“As the 29th of September deadline for the disastrous blanket bank guarantee draws ever closer, it is now becoming absolutely clear that the government has no effective exit strategy and that its plan is to rollover the guarantee and to extend a very large portion of the guarantee for a period of up to 5 years.
“When the guarantee was first concocted on 30th September 2008, we were told that it would only last two years and that it would be the cheapest bank rescue in the world. It now looks likely that upwards of €210bn will remain guaranteed for up to five years longer, until 2015, subject to EU state aid approval.
“Taxpayers were this week handed the latest in a string of invoices arising from Fianna Fáil’s disastrous decision to provide a blanket bank guarantee back in September 2008. A further €2bn was pumped into the dead-bank-walking that is Anglo, bringing the total to €14.3bn so far for this zombie bank alone, with at least another €8bn on the way.

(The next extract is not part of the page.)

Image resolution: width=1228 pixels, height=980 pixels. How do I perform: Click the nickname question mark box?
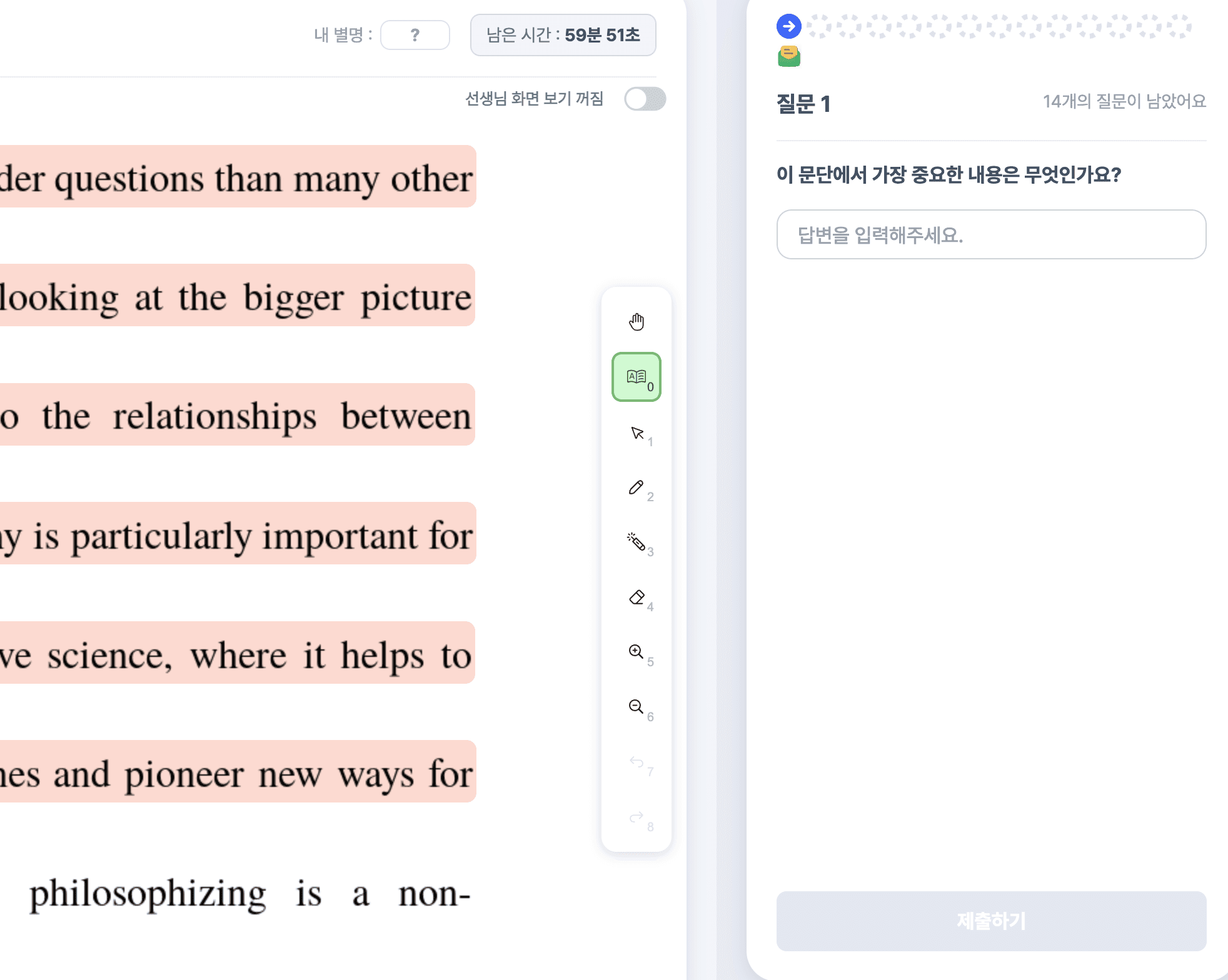[415, 35]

“On the day that the NAMA legislation was introduced into the Dáil last September, the government published proposals for a guarantee extension, the Eligible Liabilities Guarantee. Fianna Fáil railroaded this through the Dáil, without allowing for extended debate, on 3rd December 2009 and the Minister for Finance signed off on it on December 9th.

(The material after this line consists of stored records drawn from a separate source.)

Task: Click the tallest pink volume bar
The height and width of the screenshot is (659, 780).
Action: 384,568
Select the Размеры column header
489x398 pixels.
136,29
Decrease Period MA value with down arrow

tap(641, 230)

“This gave the government the option to rollover debts which expired under the original guarantee as they matured. This new debt could be issued with a 5 year guarantee at any point up to 29th September 2010.

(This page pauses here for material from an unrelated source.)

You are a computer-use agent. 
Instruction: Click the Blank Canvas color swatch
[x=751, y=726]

“The Minister for Finance admitted in reply to my parliamentary question on 1st June 2010 that he “would expect further amounts of the eligible liabilities currently covered under CIFS to rollover into ELG as they mature”. He also confirmed that “as of the end March, liabilities guaranteed under the Covered Institutions (Financial Support) Scheme (CIFS) amounted to €130 billion while liabilities under the Eligible Liabilities Guarantee Scheme (ELG) amounted to €139 billion.
“In reply to another parliamentary question, on 2nd June 2010, he confirmed that liabilities of €188bn guaranteed under these schemes is set to mature before the end of September deadline. Of this, €74.2bn is accounted for by lending from other banks (€16.4bn), senior bonds (€57.8bn) and subordinated bonds (€866m).
“This week, the EU Commission granted provisional state aid approval for the continuation of the ELG scheme until the end of June, pending a full and formal approval process to extend the scheme until 29th September.
“Leaked reports suggest that the government intends to extend even this date to the end of 2010, which would allow them to guarantee tens of billions more, but this will require new or amending legislation.
“The Labour Party stood alone in the Dail in October 2008 in opposing the blanket nature of the bank guarantee. The wisdom of our position has been vindicated by events since then. The inclusion of Anglo in the guarantee is the principal reason why the taxpayer is being required to pump what seems like endless thousands of millions of Euros into the financial black hole of Anglo Irish.
Taxpayers should remember who placed this financial millstone around their necks when they get the opportunity to vote in the next general election.”